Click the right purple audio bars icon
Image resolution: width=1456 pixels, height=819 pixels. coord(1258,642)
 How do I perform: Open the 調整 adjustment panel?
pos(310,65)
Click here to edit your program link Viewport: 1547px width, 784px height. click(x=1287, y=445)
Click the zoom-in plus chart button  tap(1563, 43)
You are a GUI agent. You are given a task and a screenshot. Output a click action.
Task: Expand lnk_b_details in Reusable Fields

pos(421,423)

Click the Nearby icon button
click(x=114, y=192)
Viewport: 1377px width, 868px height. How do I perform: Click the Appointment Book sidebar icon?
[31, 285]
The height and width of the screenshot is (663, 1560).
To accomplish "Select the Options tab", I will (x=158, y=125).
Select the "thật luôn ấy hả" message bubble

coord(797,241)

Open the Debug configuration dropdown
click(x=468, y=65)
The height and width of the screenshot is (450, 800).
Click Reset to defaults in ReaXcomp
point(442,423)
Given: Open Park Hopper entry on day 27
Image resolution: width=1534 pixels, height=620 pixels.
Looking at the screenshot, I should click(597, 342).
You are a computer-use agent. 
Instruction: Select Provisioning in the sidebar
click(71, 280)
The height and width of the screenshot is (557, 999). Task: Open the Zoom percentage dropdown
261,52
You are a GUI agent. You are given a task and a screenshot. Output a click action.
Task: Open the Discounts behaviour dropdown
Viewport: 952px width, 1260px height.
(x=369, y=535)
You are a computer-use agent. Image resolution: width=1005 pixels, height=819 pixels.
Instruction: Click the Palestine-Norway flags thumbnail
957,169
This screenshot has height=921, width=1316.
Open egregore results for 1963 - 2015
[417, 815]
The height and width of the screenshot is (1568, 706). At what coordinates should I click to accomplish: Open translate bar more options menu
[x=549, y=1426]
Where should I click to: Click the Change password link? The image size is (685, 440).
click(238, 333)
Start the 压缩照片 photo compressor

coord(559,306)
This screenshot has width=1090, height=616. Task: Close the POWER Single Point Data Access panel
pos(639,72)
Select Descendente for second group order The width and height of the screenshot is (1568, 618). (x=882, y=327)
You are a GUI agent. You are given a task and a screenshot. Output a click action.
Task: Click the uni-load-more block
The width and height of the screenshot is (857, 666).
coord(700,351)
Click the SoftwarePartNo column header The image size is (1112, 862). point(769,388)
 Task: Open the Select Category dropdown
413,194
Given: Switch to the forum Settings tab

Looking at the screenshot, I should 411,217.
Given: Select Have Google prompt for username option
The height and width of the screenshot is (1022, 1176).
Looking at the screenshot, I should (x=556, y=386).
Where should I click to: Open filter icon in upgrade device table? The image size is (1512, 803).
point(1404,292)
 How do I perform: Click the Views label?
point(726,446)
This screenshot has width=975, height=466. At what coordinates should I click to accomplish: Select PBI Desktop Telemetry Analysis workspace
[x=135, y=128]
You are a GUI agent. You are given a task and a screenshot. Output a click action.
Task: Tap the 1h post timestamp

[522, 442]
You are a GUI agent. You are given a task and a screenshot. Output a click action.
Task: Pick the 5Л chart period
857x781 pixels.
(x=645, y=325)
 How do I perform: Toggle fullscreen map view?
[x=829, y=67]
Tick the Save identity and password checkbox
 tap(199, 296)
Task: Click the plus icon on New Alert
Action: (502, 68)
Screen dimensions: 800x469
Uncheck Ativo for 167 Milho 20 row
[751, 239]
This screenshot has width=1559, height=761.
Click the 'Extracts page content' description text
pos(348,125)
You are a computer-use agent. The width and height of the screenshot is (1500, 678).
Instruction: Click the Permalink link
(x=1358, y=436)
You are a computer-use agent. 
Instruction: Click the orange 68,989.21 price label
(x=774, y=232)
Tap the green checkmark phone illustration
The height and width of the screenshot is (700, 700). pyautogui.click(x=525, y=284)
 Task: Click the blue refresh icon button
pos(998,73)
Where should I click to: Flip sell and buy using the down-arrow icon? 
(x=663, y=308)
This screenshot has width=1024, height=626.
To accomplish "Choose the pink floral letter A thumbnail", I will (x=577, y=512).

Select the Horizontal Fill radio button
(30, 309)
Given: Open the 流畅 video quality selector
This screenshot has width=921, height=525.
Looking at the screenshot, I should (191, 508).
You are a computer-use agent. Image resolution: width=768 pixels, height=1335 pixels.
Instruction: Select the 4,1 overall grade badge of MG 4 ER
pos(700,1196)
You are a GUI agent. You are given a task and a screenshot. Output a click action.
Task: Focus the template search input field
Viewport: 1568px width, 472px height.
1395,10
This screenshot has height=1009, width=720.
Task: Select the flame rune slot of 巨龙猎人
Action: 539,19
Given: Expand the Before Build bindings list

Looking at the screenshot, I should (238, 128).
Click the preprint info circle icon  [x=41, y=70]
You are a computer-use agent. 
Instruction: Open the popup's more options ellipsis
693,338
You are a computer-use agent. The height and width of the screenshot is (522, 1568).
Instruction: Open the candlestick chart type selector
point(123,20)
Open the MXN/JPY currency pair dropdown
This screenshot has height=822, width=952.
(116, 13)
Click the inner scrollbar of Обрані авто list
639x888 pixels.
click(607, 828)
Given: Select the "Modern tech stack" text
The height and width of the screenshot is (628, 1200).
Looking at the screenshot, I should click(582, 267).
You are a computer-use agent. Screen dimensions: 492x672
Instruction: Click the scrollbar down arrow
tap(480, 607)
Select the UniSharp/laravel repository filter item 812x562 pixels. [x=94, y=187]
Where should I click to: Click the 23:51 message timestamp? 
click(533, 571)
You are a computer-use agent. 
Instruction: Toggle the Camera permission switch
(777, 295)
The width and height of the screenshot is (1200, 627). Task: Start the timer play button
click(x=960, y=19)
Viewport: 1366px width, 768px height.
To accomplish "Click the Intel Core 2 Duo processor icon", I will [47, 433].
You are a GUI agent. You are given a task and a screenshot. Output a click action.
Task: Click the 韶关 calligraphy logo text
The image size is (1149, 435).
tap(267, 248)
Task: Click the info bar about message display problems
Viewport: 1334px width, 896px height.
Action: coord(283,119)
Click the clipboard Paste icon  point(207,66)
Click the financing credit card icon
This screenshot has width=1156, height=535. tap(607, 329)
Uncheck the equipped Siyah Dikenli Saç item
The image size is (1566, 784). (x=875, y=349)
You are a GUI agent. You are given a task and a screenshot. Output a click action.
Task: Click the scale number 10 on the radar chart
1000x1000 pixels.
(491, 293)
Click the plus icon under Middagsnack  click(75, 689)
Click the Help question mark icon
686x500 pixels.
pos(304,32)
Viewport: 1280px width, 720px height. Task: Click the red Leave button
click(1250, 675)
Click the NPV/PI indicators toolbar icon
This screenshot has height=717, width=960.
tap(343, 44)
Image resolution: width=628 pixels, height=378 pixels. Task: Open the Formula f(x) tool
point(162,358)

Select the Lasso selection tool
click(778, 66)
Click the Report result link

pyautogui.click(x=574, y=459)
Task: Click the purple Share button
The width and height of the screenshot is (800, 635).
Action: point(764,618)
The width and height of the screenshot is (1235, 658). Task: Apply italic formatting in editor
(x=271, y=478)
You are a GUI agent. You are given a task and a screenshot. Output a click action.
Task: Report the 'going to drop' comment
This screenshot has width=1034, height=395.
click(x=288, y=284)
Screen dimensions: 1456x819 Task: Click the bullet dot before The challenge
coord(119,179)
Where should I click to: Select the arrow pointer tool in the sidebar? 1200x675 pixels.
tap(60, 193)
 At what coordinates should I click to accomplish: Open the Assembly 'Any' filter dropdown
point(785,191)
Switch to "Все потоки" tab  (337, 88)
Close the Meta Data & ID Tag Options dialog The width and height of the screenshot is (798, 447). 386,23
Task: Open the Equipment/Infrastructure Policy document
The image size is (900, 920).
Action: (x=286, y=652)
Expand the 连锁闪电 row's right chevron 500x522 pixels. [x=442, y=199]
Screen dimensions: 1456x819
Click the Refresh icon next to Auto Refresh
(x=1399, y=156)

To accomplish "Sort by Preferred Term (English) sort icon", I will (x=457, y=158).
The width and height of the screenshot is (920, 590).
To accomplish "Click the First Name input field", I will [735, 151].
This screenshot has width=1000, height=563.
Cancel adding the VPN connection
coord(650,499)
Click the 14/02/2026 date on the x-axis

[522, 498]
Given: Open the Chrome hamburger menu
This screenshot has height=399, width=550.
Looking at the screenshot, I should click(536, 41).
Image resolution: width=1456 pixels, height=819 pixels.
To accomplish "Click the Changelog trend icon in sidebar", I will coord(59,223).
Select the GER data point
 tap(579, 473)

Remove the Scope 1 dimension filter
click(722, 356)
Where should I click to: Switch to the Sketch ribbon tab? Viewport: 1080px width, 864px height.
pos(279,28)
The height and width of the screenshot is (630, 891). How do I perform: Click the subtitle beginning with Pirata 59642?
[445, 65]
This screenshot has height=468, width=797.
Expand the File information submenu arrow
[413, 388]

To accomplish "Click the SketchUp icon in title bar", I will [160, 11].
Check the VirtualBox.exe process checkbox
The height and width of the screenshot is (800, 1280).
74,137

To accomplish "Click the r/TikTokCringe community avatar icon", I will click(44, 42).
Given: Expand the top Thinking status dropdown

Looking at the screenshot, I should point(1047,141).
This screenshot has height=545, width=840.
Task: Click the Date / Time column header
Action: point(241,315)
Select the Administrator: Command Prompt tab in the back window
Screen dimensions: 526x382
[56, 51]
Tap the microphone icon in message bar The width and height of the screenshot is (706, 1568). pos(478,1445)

-=-=-=-=-

Every line in the listing above that mentions "input" should be returned.

> _Exercise result_
Task: Focus the template search input field
To accomplish "Click the First Name input field", I will [735, 151].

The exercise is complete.